Mendelian Randomization: From Correlation to Causation
GWAS and LDSC tell us about associations. But the question we really want to answer is: does one thing cause another?
Observational studies struggle with this. If smokers have higher lung cancer rates, is it because smoking causes cancer? Or because the same factors (stress, socioeconomic status, personality) lead to both smoking and cancer?
Mendelian randomization (MR) uses genetics to cut through this problem.
The core insight: Your genetic variants were assigned randomly at conception - like a natural coin flip. Unlike your behaviors or environment, your DNA wasn’t shaped by confounding factors. This makes genetics a powerful tool for causal inference.
The three assumptions (all must hold for valid inference):
Relevance: The genetic variants must actually affect the exposure (smoking). We verify this with strong GWAS associations.
Independence: The variants can’t be associated with confounders. Because genotypes are assigned at conception before any environmental exposures, this usually holds.
Exclusion restriction: The variants can only affect the outcome (cancer) through the exposure (smoking) - not through other pathways. This is the trickiest assumption. A SNP that affects both smoking and lung function directly would violate it.
We use GWAS “summary statistics” - publicly available results showing how each SNP associates with a trait. We don’t need individual-level data. For MR, we need:
GWAS results for the exposure (e.g., smoking behavior)
GWAS results for the outcome (e.g., lung cancer)
For each SNP that affects smoking, we ask: does its effect on smoking predict its effect on cancer?
Mendelian randomization analysis
Reading an MR plot: Each point is a SNP. The x-axis shows how much that SNP affects the exposure (smoking), and the y-axis shows how much it affects the outcome (lung cancer). If smoking causes cancer, the points should fall along a line - SNPs that increase smoking more should proportionally increase cancer more. The slope of that line estimates the causal effect.
I applied these methods to lung cancer genetics using data from:
TRICL-OncoArray: ~30,000 lung cancer cases, 56,000 controls
UK Biobank: 500,000 people with extensive phenotype data
What I found
Genetic architecture varies by subtype: Lung adenocarcinoma, squamous cell carcinoma, and small cell carcinoma have different genetic profiles and different degrees of smoking-mediated effects.
Direct vs. mediated effects: Some genetic variants affect lung cancer risk through smoking behavior.

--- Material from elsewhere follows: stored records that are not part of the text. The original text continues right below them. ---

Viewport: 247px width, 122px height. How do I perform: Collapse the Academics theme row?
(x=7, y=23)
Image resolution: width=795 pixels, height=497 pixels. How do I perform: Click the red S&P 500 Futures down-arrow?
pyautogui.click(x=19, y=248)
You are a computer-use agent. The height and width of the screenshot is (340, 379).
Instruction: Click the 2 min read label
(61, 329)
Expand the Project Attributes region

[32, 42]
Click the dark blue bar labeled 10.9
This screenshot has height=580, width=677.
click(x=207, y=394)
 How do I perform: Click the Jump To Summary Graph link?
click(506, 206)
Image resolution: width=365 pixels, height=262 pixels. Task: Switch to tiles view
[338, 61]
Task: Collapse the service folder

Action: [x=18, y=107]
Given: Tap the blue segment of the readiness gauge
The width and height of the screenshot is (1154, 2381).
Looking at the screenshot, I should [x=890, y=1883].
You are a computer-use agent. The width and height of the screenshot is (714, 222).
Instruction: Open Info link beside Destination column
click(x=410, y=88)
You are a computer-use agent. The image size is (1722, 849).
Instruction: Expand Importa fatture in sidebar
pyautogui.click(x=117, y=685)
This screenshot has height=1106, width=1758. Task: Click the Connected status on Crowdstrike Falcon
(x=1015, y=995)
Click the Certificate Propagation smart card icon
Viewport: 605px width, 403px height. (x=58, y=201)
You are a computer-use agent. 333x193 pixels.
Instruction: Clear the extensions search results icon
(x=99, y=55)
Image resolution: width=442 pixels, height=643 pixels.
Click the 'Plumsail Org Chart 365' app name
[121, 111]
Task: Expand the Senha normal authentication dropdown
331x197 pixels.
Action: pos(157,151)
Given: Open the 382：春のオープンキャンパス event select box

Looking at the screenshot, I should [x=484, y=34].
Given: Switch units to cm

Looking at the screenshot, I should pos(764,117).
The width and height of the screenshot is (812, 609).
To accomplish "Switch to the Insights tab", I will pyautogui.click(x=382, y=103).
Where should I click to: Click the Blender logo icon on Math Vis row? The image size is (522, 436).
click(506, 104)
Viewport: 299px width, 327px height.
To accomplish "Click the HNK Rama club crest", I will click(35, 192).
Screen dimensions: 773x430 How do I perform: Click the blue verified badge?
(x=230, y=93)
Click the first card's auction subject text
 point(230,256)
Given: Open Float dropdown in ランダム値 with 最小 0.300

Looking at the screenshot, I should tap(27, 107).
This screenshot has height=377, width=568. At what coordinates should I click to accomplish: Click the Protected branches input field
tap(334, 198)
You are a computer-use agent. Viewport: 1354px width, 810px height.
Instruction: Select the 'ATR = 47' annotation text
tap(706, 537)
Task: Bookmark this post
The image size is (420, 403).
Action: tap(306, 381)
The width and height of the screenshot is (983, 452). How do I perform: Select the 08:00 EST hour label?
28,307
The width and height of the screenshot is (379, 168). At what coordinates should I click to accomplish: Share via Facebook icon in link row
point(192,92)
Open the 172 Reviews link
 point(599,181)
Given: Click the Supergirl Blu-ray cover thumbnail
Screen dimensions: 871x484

Others affect it directly. I developed methods to distinguish these.
Causal relationships: Using MR, I quantified causal effects of smoking, education, and alcohol on lung cancer risk across subtypes.
I also developed a tri-trait method for computing genetic correlations while accounting for confounding by a third trait.
Publications
Pettit, R., Byun, J., Han, Y., et al. (2023). “Heritable traits and lung cancer risk: a two-sample mendelian randomization study.” Cancer Epidemiology, Biomarkers & Prevention, 32(10), 1421-1435.
Pettit, R., & Amos, CI. (2022). “Linkage disequilibrium score statistic regression for identifying novel trait associations.” Current Epidemiology Reports, 9(3), 190-199.
Pettit, R., Byun, J., Han, Y., et al. (2021). “The shared genetic architecture between epidemiological and behavioral traits with lung cancer.” Scientific Reports, 11(1), 17559.
Mentorship
I worked with Prof. Chris Amos at Baylor College of Medicine (profile).